焼付塗装で使われる塗料は、熱を加えることで硬化する「熱硬化型塗料」が中心です。それぞれの塗料には、耐候性やコスト、安全性などの面で異なる特長があります。

アクリル樹脂系焼付塗料

• 特長:優れた耐候性と透明感のある美しい光沢が魅力。紫外線にも強く、色褪せしにくい。

• 主な用途:屋外サイン、自動車部品、アルミ建材など。

• 注意点:比較的高価で、硬度はやや低めな傾向があります。

メラミン樹脂系焼付塗料

• 特長:乾燥・硬化時間が短く、コストパフォーマンスに優れる。塗膜のツヤも良好。

• 主な用途:スチール家具、家電筐体、室内照明器具など。

• 注意点:耐候性はやや劣るため、屋内使用が前提です。

粉体塗装(パウダーコーティング)

• 特長:溶剤を使わない環境配慮型の塗装。塗膜が厚く均一で、非常に高い耐久性・耐食性を発揮します。

• 主な用途:エクステリア製品、産業機械、自転車フレーム、家電製品など。

• 注意点:一度に塗膜が厚くなるため、細かな表現や薄膜が求められる部品には不向きな場合があります。

素材と塗料の組み合わせに注意

焼付塗装では、素材と塗料の相性がとても重要です。たとえば、アルミにメラミン塗料をそのまま塗ると、密着が悪くなる可能性があります。

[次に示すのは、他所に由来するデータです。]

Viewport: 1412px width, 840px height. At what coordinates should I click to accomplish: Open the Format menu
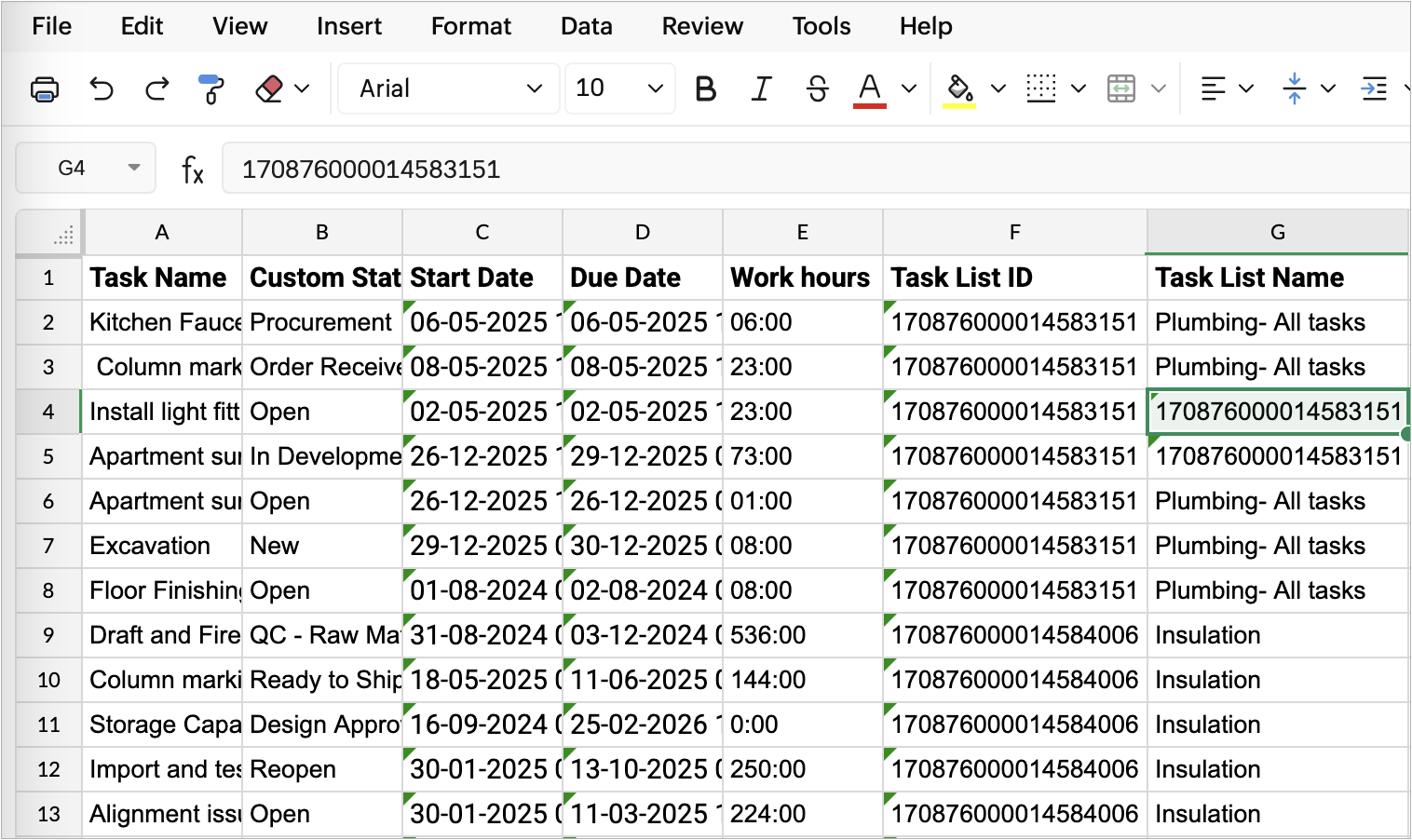(x=470, y=26)
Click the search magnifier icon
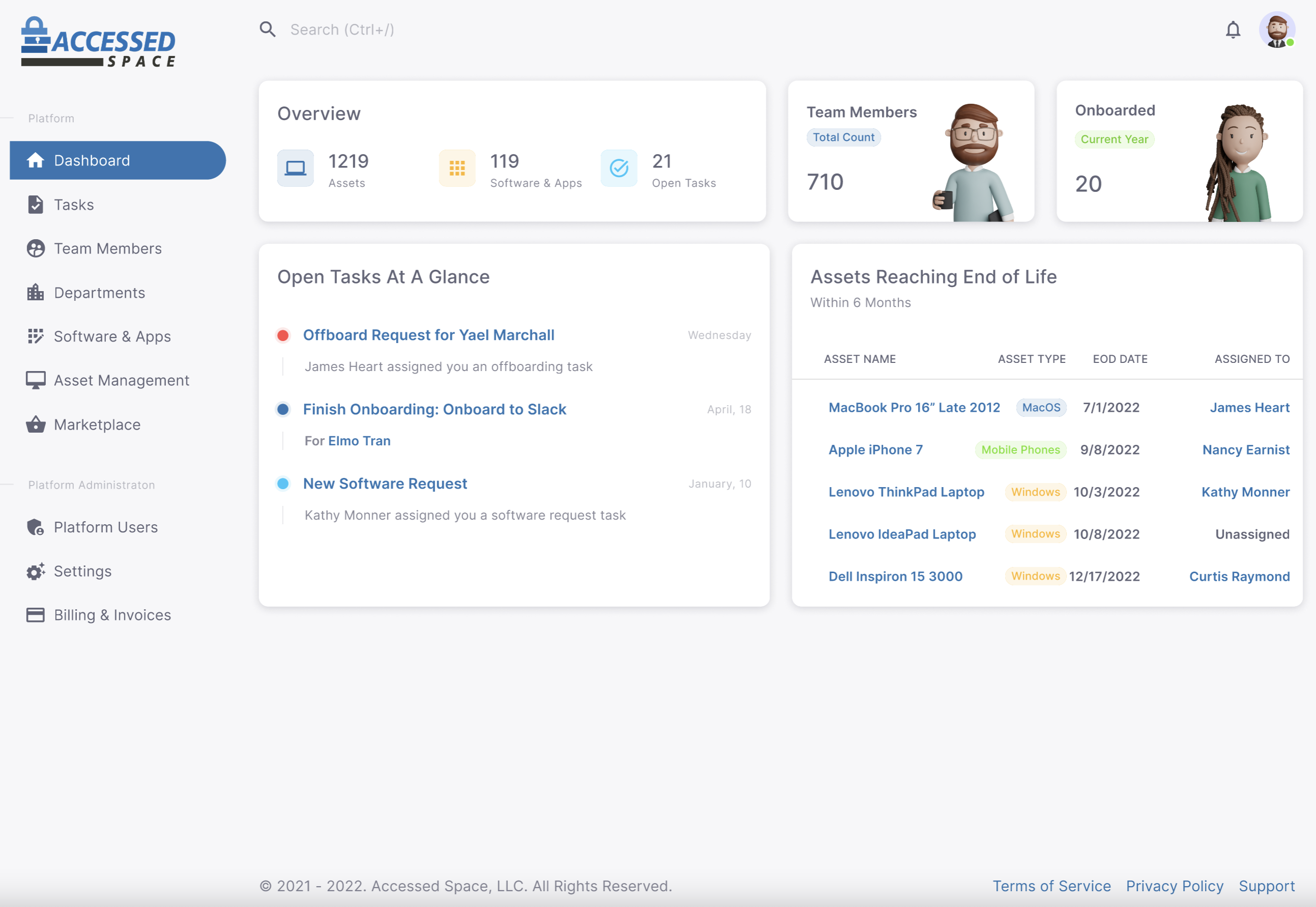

このため、事前に行う前処理(下地処理)が、塗膜性能の鍵を握ります。詳しくはこちらのブログをご覧ください。 下処理ブログリンク

また、製品の使用環境(屋内か屋外か、海沿いか内陸か)や、求められる外観・耐久性のレベルに応じて、塗料の選定や塗装方法をカスタマイズするのが、焼付塗装の成功のポイントです。

焼付塗装の工程とポイント

脱脂・洗浄:油分や汚れを取り除きます。 前処理(化成処理など):塗料の密着性を高めるための処理を行います。

塗装(スプレーまたは粉体):素材に均一に塗布します。

焼付(加熱乾燥):塗膜を硬化させます。温度と時間の管理が重要。

冷却・検査:冷却後、仕上がりの品質チェックを行います。

各工程における品質管理が、最終的な耐久性と美観に直結します。

焼付塗装のメリットと耐久性

高い密着性:前処理と焼付により、塗膜がしっかりと素材に密着します。

優れた耐候性・耐食性:屋外や湿気の多い環境でも長期間美観を保てます。

美しい仕上がり:光沢や色の均一性に優れ、製品の見栄えを向上できます。

 

製品別・用途別おすすめの塗装方法

建築用パネルやサッシ:耐候性の高いアクリル樹脂塗料がおすすめです。

家電製品や家具:美観とコストのバランスが取れたメラミン樹脂塗料がおすすめです。

用途に応じて塗料の選定と処理方法を最適化することで、製品の品質と寿命を向上させることが可能です。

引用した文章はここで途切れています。